**Exercise description**.
Repeat all of the records word for word, but skip any picture.

**Source information**.
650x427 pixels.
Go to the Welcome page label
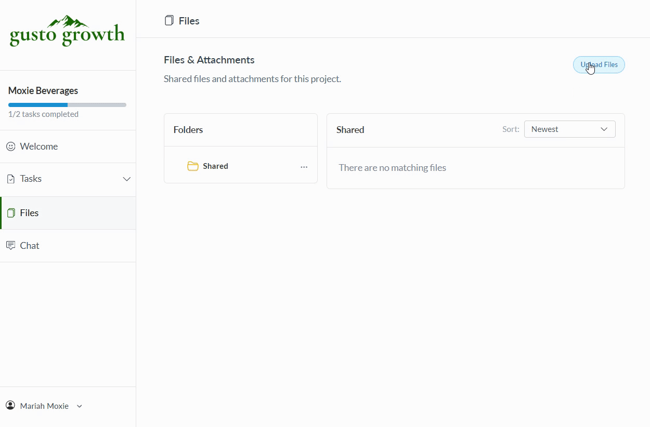(x=39, y=146)
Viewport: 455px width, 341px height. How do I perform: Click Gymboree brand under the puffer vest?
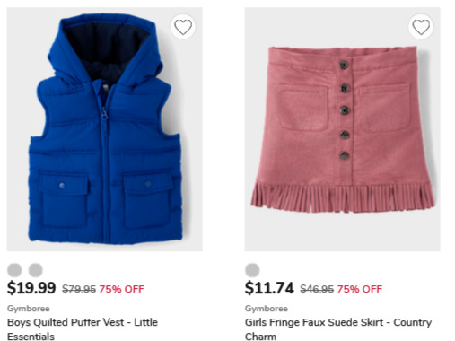[29, 309]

**Solution for this problem**.
650x427 pixels.
Go to the Welcome page label
(x=39, y=146)
Viewport: 455px width, 341px height. How do I perform: Click Gymboree brand under the puffer vest?
[29, 309]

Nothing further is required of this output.